Optimizing high-dose methotrexate treatment regimens to improve exposure and mitigate toxicity in infant patients with acute lymphoblastic leukemia Free

Introduction: High-dose methotrexate (HDMTX) is a key component of therapy for high risk acute lymphoblastic leukemia (ALL). Typical dosing regimens infuse 5 g/m² over 24 hours in pediatric and adolescent young adult (AYA) patients without Down Syndrome. Empiric dose reductions to 3.5-4.5 g/m² are used in infant patients to compensate for physiological maturation that slows the elimination of HDMTX. Despite dose reduction, infants have more methotrexate (MTX) adverse events (AEs) compared to non-infants, suggesting further dose optimization is needed. The objectives of this study were to (1) describe rates of MTX AEs in infants with ALL, (2) analyze HDMTX pharmacokinetics (PK), (3) determine the relationship between HDMTX and AEs and (4) perform modeling and simulation to understand optimal dosing strategies of HDMTX for infants with ALL.
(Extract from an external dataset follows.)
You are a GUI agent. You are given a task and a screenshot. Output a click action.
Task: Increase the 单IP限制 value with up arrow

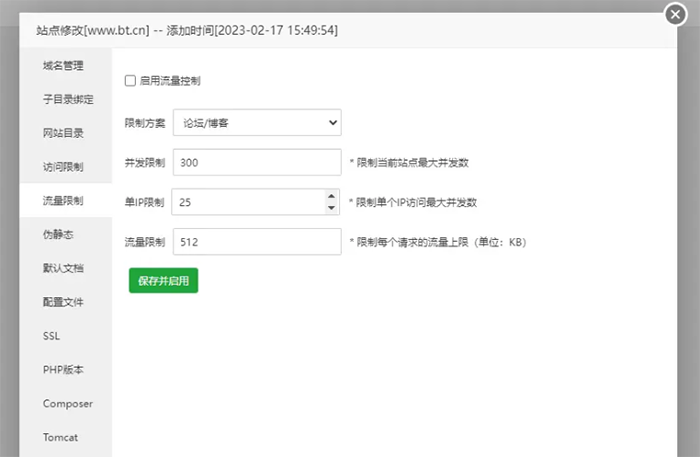pos(331,196)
Methods: PK and AE data were retrospectively abstracted from infant, pediatric, and AYA patients with ALL after HDMTX (3.5–5 g/m² over 24 hours) at 3 large children's hospitals. Infants included patients aged ≤1.25 years at time of HDMTX infusion. AEs were graded by manual chart abstraction following a priori Common Terminology Criteria for Adverse Events v5 definitions for mucositis (grades 0-4), neutropenia (grade 4), thrombocytopenia (grades 3-4), and serum creatinine (SCr) increased (grade 2+). Chi-squared tests were used to compare the frequency of AEs for infants and non-infants. A PK model was developed and describes a triphasic elimination of HDMTX. Covariates on MTX elimination include body surface area, baseline SCr, time-dependent changes in SCr from baseline, and infant age groups (<6 months, 6-12 months, and 12-15 months). Model building evaluated changes to the log-likelihood and goodness-of-fit plots. The final model underwent internal (visual predictive checks; bootstrapping) and external validation (bias; accuracy) from data obtained at three additional pediatric institutions. Logistic regression with a binomial link determined the relation between MTX exposure and presence of severe mucositis (grades 3-4). The final regression model underwent internal (bootstrap; k-fold cross-validation) and external validation (discrimination; calibration). Dosing simulations using a virtual patient population (N=1000) were integrated with the logistic regression to determine the probability of severe mucositis for each simulation scenario and age group. Area under the concentration-time curves (AUC) was analyzed for the 24-hour (AUC24) exposure.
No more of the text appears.